To make this more concrete, let’s consider how zero knowledge verification would work for an inbound call to a bank contact center. The account holder calling in must authenticate with the bank before the contact center agent will discuss anything about the caller’s accounts. At the present time, the bank authenticates the account holder by having the agent, or the IVR, ask for information such as the last four digits of the caller’s SSN, mother’s maiden name, and account number. Not only has this private information been revealed to the agent, but it is now also part of a recording, and possibly a permanent transcript.
Using Journey’s solution, the bank could take several easy zero knowledge verification steps:
1. After receiving a call, the contact center sends a notification to the caller’s mobile device asking the caller to log into the bank’s mobile app on the phone. Logging into the app using facial recognition provides one in a million accuracy; the bank could also use more complex back-end facial recognition provided by a third party that would provide one in a billion accuracy.
2. The caller is authenticated in a couple of seconds and the bank can send a message via the secure Journey orchestration layer telling the caller that they’ve been verified and sharing the name of the agent to whom they’re talking.
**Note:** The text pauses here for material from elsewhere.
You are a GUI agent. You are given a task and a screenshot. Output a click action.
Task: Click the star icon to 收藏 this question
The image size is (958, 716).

3. The bank may require additional verification information, such as the account holder’s address, date of birth, or SSN. Rather than sharing this private information with the agent, the caller enters it into the mobile app. The data is sent through Journey’s orchestration cloud to the bank’s back-end systems for validation.
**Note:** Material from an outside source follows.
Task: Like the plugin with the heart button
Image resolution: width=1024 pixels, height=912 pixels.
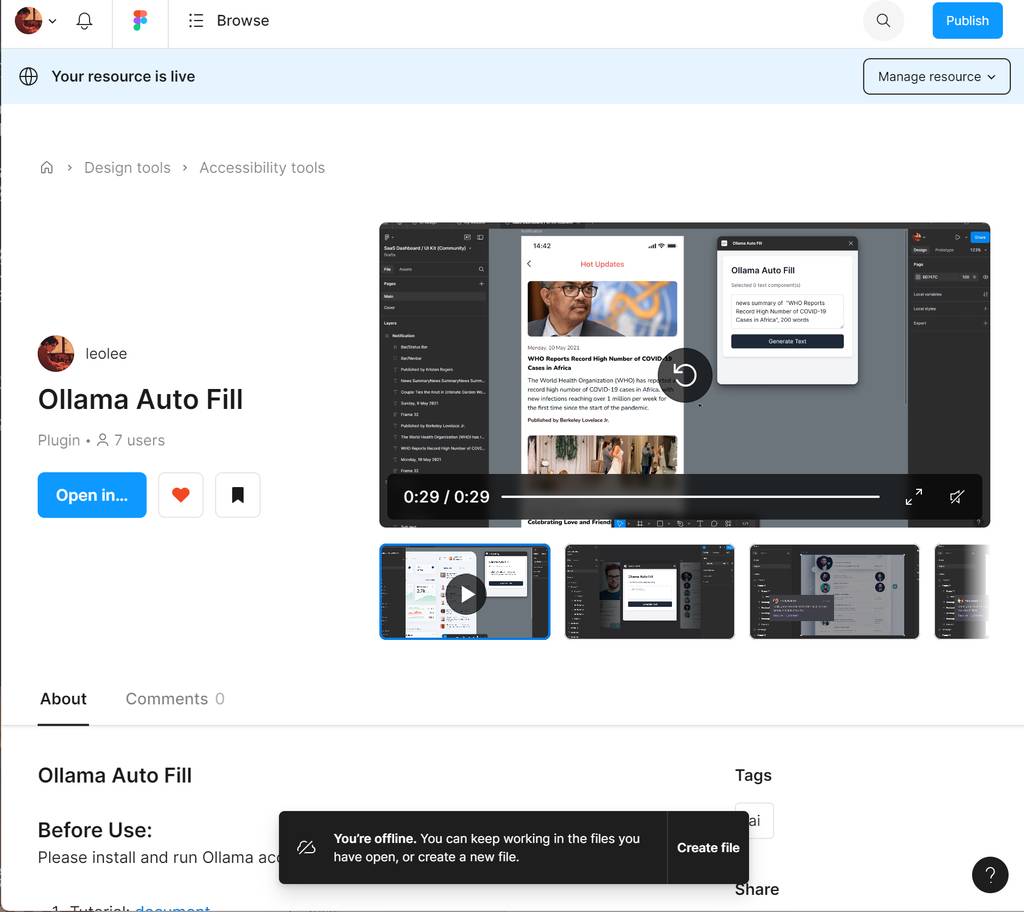Action: tap(181, 495)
4. Once the account holder has authenticated, following the bank’s rules and protocols, Journey sends a signed, digital certificate to both the call center software on the agent desktop and to the user’s mobile device. This certificate is proof that the person has properly authenticated. If the call is passed to another agent, this certificate flows with the call so that the new agent knows the user has already authenticated, simplifying identity authentication even during call transfers.
Using zero knowledge verifications, the agent can see verification certificates without ever needing to see or hear any confidential information, yet the caller is securely authenticated, which increases customer privacy and improves the customer experience throughout the interaction.
Journey estimates it can save its customers at least $1 per call through faster authentication. Plus, the Journey solution eliminates silly or painful security Q&A experiences. In addition, it solves some issues for the contact center:
- It can reduce or eliminate the scope for compliance for PCI, HIPAA, GDPR, and CCPA.
- The underlying privacy and security-related details bypass the contact center stack entirely.
- It eliminates or reduces the need to prohibit cell phones in the contact center, delete call recordings, mask out sections of agent dashboards, and rely on “secure IVR.” In addition, it allows agents to work at home because an “evil person” looking over the agent’s shoulder will never see or hear any useable confidential information.
Journey sees several other fertile application areas for its technology, as shown in the graphic below. Another one that I can see moving to the forefront in coming months is voter verification, should we still be in quarantine or under other physical distancing guidelines and people don’t want to go to a polling location. A voting application embedding Journey’s technology on a mobile device would enable millions of people to cast ballots remotely, securely, and with less fraud.
Conclusion
As one of the judges in the Best of Enterprise Connect competition, I found Journey’s technology and demos quite persuasive. The capabilities, while not the typical communications and collaboration ideas we encounter in the industry, may have far-reaching effects on how contact center software stacks are built and how people interact with the companies that make the products and services they use.